IBM unveiled a new technique today that’s supposed to drastically reduce how much time it takes to train distributed deep learning (DDL) systems by applying a ton of powerful hardware to the task. It works by optimizing data transfer between hardware components that run a deep neural network.
The key issue IBM is trying to solve is that of networking bottlenecks in distributed deep learning systems. While it’s possible to spread the computational load for training a deep neural network out over many computers, that process becomes less and less efficient because of high-latency connections between the hardware doing the actual computation.
PowerAI DDL, a new communication library released in conjunction with an explanatory research paper, aims to improve efficiency by making sure that the systems at play take advantage of all the high-performance connections available. Using PowerAI DDL, IBM was able to train the popular Resnet-50 deep neural network on the ImageNet data set in 50 minutes, using 64 servers, each with four GPUs.
Organizations with enough hardware to really take advantage of PowerAI DDL’s capabilities could see massive improvements in how much time their data scientists have to spend waiting for experiments to run.

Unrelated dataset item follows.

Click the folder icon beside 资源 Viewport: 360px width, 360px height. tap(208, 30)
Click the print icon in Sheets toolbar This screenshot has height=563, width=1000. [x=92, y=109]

If experiments run faster, scientists can do more of them, which should produce better results.
IBM’s communication library is being released as part of its PowerAI software package, which allows data scientists and engineers to perform machine learning tasks on the tech titan’s high-performance Power Systems servers. For testing, the company used 64 Power8 S822LC servers, which each come packed with four Nvidia Tesla P100-SXM2 GPUs.
That’s a lot of pricey hardware, but for organizations with cash to burn and a need for high-performance AI computation, it could be just what the doctor ordered.

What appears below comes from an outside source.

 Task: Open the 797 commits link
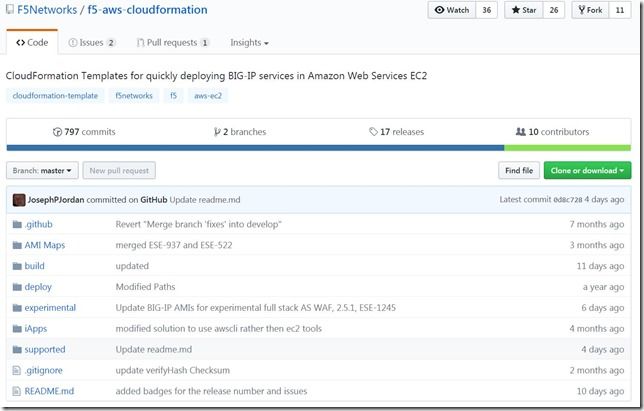tap(84, 131)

Releasing the technology through PowerAI should make it easier for people to reap the benefits of IBM’s research, since it’s integrated with a an existing piece of software that’s supposed to just run on Power Systems hardware.
However, that ease of implementation comes at a cost: IBM is only releasing PowerAI DDL for its own hardware and won’t be making the code for the system available as an open source project so that it can be reimplemented on other platforms.
That’s in contrast to Facebook’s distributed neural network optimization work, which came out earlier this month. The social networking giant released its code — which enabled the training of Resnet-50 on 256 GPUs in one hour — under an open source license.
(IBM is no stranger to contributing code to deep learning projects, it just chose not to do so in this case.)
Despite the distribution differences, both of those papers highlight an important frontier in deep learning research. Both companies’ work shows that there’s more to be done when it comes to improving the speed of machine learning systems. The fruits of this acceleration could also go on to benefit other applications, which could have greater follow-on effects.
One of the things that’s important to note in both cases is that while training Resnet is useful as a benchmark, it’s unclear how those results translate to other applications. While it seems likely that the techniques laid out in IBM’s paper should provide additional performance benefits, the company hasn’t done extensive testing yet.